Per quanto riguarda Gori, che ha ben impressionato nel precampionato in prima squadra, è stato convocato dopo l’allontanamento dell’attaccante di proprietà della Juventus, Kean. Segno che in questo momento nel panorama giovanile italiano, dopo i ben più pubblicizzati Kean e Pellegri ci sia la punta fiorentina.

Lo Faso e Castrovilli arricchiscono di qualità e fantasia la trequarti. I due prodotti rispettivamente dei settori giovanili di Palermo e Bari, sono due giocatori giovani ma con una discreta esperienza tra Serie B e Serie A, e con buone doti tecniche. Nel dettaglio Lo Faso che calcia bene con entrambi i piedi, ed è più offensivo e rapido rispetto al collega di reparto in forza alla Cremonese (ha segnato all’esordio stagionale in Serie B lo scorso fine settimana), più centrocampista e con movimenti compassati Castrovilli, ma allo stesso tempo elegante

Inutile parlare poi di Federico Chiesa. Sorpresa della stagione scorsa con la maglia viola e con quella della nazionale under-21 all’Europeo. Giocatore che ormai è sotto gli occhi di tutti per talento e spirito di abnegazione. È chiamato a consacrarsi in questa stagione, migliorando i propri numeri in fase realizzativa e di assist.
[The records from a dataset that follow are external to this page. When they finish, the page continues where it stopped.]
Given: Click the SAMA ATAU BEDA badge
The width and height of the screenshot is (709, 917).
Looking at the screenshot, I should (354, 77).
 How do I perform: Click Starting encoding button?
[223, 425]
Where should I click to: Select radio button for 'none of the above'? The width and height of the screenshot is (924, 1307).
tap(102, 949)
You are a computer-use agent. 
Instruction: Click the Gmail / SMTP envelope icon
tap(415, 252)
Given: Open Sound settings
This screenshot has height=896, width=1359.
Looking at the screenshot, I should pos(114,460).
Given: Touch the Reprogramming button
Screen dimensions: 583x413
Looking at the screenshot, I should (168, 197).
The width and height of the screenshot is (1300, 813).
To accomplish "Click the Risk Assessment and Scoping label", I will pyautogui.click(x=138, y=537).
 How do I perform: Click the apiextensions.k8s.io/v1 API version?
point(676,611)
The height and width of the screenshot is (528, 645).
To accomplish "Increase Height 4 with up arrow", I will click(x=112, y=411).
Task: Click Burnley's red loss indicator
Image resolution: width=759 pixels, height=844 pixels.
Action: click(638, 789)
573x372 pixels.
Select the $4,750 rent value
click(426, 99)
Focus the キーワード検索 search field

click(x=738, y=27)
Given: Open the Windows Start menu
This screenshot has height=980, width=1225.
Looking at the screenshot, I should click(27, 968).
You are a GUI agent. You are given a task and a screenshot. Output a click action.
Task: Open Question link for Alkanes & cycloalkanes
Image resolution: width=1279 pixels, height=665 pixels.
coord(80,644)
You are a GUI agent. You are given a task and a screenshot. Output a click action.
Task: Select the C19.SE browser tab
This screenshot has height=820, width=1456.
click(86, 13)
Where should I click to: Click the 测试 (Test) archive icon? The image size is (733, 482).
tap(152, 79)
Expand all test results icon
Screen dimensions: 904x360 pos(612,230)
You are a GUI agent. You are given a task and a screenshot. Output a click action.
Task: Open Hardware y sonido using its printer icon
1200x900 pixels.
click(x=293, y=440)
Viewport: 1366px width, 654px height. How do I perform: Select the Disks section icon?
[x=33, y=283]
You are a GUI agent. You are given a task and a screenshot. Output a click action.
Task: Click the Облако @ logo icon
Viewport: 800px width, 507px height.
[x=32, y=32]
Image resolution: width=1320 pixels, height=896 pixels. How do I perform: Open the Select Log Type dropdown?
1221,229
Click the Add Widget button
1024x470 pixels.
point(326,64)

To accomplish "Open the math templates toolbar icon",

C’è poi chi ha fatto il cammino inverso, dal Nord al Sud dello stivale rispetto ai due sopracitati. Si tratta di Simone Minelli, esterno offensivo in grado di giocare su entrambe le fasce, nel giro delle nazionali giovanili fino allo scorso Maggio. Il classe ’97 infatti in forza oggi al Trapani, nonostante una passata stagione poco entusiasmante con la maglia dell’Albinoleffe, era riuscito a strappare la convocazione del Ct Evani per il Mondiale Under-20, salvo poi infortunarsi in ritiro. Ricordando che nella stagione 2014-2015 con la Primavera gigliata aveva saputo esprimersi meglio di Chiesa, annotando 16 reti ed esordendo in Europa League nella partita persa contro la Dinamo Minsk, in cui realizzò l’assist per il gol di Marko Marin.

Solo il tempo potrà dirci dove potranno arrivare, e se le premesse viste sin qui potranno essere confermate in futuro. La sensazione però è che la Fiorentina, insieme a molti altri settori giovanili italiani negli ultimi tempi, stia contribuendo a quel ricambio generazionale tanto invocato in questi anni, dove a livello internazionale, tra club e Nazionale, siamo rimasti indietro rispetto agli altri. La speranza è che questi giovani nel giro delle varie Under, possano affermarsi in maglia viola per poi trasmettere emozioni anche con la maglia della nazionale.